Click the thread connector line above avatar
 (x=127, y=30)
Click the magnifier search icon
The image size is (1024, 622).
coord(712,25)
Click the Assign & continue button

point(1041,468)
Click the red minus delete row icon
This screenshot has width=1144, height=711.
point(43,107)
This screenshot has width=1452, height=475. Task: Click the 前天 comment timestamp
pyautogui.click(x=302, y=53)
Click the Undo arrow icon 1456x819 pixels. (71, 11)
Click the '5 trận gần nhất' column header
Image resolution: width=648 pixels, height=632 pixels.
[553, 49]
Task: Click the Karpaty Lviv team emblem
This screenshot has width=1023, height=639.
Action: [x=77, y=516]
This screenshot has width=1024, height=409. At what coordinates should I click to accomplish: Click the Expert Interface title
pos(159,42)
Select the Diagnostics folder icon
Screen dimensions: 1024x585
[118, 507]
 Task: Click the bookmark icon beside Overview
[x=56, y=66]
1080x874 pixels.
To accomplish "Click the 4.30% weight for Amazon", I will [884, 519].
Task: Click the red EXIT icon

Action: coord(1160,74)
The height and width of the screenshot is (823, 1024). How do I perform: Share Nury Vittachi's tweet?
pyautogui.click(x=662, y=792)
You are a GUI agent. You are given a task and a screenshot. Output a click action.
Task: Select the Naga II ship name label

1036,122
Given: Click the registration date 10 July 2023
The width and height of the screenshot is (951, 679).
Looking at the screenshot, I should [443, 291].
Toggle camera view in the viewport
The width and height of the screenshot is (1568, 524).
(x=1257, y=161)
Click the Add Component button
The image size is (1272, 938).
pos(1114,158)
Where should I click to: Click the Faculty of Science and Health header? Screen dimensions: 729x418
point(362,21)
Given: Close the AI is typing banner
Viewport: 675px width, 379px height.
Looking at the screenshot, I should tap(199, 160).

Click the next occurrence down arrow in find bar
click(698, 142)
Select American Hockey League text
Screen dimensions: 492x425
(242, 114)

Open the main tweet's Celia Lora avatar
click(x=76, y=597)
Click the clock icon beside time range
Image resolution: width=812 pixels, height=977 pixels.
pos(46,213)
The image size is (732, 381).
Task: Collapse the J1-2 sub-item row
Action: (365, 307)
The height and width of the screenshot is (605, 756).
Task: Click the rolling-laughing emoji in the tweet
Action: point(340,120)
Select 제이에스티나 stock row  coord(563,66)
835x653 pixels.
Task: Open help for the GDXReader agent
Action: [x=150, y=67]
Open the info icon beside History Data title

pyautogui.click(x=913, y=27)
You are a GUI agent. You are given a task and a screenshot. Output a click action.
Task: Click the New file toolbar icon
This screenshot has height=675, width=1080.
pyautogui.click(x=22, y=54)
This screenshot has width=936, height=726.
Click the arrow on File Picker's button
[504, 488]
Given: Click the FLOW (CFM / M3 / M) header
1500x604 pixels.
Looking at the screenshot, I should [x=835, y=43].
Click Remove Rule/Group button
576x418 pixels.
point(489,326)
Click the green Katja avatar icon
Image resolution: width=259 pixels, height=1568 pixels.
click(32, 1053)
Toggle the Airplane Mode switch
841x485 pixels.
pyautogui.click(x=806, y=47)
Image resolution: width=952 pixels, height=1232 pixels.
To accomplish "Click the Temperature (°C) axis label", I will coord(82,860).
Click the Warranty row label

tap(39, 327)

- Your task
Copy each entry exactly. Omit none.

- Response area
Click the thread connector line above avatar
 (x=127, y=30)
Click the magnifier search icon
The image size is (1024, 622).
coord(712,25)
Click the Assign & continue button

point(1041,468)
Click the red minus delete row icon
This screenshot has width=1144, height=711.
point(43,107)
This screenshot has width=1452, height=475. Task: Click the 前天 comment timestamp
pyautogui.click(x=302, y=53)
Click the Undo arrow icon 1456x819 pixels. (71, 11)
Click the '5 trận gần nhất' column header
Image resolution: width=648 pixels, height=632 pixels.
[553, 49]
Task: Click the Karpaty Lviv team emblem
This screenshot has width=1023, height=639.
Action: [x=77, y=516]
This screenshot has width=1024, height=409. At what coordinates should I click to accomplish: Click the Expert Interface title
pos(159,42)
Select the Diagnostics folder icon
Screen dimensions: 1024x585
[118, 507]
 Task: Click the bookmark icon beside Overview
[x=56, y=66]
1080x874 pixels.
To accomplish "Click the 4.30% weight for Amazon", I will [884, 519].
Task: Click the red EXIT icon

Action: coord(1160,74)
The height and width of the screenshot is (823, 1024). How do I perform: Share Nury Vittachi's tweet?
pyautogui.click(x=662, y=792)
You are a GUI agent. You are given a task and a screenshot. Output a click action.
Task: Select the Naga II ship name label

1036,122
Given: Click the registration date 10 July 2023
The width and height of the screenshot is (951, 679).
Looking at the screenshot, I should [443, 291].
Toggle camera view in the viewport
The width and height of the screenshot is (1568, 524).
(x=1257, y=161)
Click the Add Component button
The image size is (1272, 938).
pos(1114,158)
Where should I click to: Click the Faculty of Science and Health header? Screen dimensions: 729x418
point(362,21)
Given: Close the AI is typing banner
Viewport: 675px width, 379px height.
Looking at the screenshot, I should tap(199, 160).

Click the next occurrence down arrow in find bar
click(698, 142)
Select American Hockey League text
Screen dimensions: 492x425
(242, 114)

Open the main tweet's Celia Lora avatar
click(x=76, y=597)
Click the clock icon beside time range
Image resolution: width=812 pixels, height=977 pixels.
pos(46,213)
The image size is (732, 381).
Task: Collapse the J1-2 sub-item row
Action: (365, 307)
The height and width of the screenshot is (605, 756).
Task: Click the rolling-laughing emoji in the tweet
Action: point(340,120)
Select 제이에스티나 stock row  coord(563,66)
835x653 pixels.
Task: Open help for the GDXReader agent
Action: [x=150, y=67]
Open the info icon beside History Data title

pyautogui.click(x=913, y=27)
You are a GUI agent. You are given a task and a screenshot. Output a click action.
Task: Click the New file toolbar icon
This screenshot has height=675, width=1080.
pyautogui.click(x=22, y=54)
This screenshot has width=936, height=726.
Click the arrow on File Picker's button
[504, 488]
Given: Click the FLOW (CFM / M3 / M) header
1500x604 pixels.
Looking at the screenshot, I should [x=835, y=43].
Click Remove Rule/Group button
576x418 pixels.
point(489,326)
Click the green Katja avatar icon
Image resolution: width=259 pixels, height=1568 pixels.
click(32, 1053)
Toggle the Airplane Mode switch
841x485 pixels.
pyautogui.click(x=806, y=47)
Image resolution: width=952 pixels, height=1232 pixels.
To accomplish "Click the Temperature (°C) axis label", I will coord(82,860).
Click the Warranty row label

tap(39, 327)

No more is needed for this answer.